(Input Opens)
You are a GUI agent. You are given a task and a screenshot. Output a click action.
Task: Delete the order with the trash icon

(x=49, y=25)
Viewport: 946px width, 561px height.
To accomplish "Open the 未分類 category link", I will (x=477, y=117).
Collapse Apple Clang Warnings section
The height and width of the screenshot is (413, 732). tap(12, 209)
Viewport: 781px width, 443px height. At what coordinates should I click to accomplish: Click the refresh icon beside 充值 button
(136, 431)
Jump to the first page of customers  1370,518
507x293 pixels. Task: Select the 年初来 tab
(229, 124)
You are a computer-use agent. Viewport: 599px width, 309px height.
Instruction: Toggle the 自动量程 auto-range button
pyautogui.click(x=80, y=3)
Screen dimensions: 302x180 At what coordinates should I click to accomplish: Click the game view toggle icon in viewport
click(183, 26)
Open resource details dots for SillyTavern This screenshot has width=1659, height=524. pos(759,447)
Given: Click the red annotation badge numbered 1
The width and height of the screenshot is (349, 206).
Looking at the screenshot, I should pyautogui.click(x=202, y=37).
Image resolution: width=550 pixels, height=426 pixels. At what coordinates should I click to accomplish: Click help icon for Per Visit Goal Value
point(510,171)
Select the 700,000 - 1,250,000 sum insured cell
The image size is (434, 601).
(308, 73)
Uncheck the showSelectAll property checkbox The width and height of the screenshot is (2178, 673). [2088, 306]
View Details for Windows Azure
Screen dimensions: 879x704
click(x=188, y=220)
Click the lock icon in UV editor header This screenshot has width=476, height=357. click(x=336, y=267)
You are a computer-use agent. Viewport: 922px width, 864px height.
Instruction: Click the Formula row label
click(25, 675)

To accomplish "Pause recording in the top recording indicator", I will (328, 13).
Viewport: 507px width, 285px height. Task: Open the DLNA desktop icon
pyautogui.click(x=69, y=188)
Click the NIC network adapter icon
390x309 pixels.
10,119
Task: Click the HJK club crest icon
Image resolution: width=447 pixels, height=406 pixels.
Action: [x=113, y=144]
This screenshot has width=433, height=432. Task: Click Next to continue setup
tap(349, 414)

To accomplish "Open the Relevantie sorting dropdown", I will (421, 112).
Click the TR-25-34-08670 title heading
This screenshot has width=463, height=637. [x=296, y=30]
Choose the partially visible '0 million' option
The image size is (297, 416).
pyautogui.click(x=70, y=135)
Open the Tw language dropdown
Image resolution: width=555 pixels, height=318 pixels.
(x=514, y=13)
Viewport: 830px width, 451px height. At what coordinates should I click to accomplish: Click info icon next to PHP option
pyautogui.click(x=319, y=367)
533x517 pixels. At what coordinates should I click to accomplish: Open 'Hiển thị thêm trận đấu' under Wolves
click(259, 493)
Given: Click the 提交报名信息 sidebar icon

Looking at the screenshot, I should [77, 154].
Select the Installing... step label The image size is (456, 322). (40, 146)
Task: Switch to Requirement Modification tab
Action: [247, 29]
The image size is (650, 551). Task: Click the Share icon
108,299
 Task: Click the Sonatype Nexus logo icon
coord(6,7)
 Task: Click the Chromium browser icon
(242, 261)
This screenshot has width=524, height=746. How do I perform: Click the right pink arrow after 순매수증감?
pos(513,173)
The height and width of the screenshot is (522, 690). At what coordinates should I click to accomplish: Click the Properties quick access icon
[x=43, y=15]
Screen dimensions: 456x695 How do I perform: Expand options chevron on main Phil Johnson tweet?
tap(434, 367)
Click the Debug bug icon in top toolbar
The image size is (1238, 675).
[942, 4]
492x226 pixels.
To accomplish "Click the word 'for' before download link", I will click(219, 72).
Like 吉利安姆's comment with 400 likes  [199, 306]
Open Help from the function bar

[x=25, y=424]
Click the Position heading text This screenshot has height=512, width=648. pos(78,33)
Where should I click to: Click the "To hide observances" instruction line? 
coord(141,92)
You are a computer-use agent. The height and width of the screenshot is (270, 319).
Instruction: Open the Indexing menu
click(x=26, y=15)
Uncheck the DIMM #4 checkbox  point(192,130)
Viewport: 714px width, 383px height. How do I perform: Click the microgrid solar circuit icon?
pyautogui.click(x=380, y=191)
(Input Closes)
- [What you are asked to do]:
Copy exactly the stretch of data above from the line with "Collapse Apple Clang Warnings section" through the line with "You are a computer-use agent. Viewport: 599px", and omit all other lines.

- [Solution for this exercise]:
Collapse Apple Clang Warnings section
The height and width of the screenshot is (413, 732). tap(12, 209)
Viewport: 781px width, 443px height. At what coordinates should I click to accomplish: Click the refresh icon beside 充值 button
(136, 431)
Jump to the first page of customers  1370,518
507x293 pixels. Task: Select the 年初来 tab
(229, 124)
You are a computer-use agent. Viewport: 599px width, 309px height.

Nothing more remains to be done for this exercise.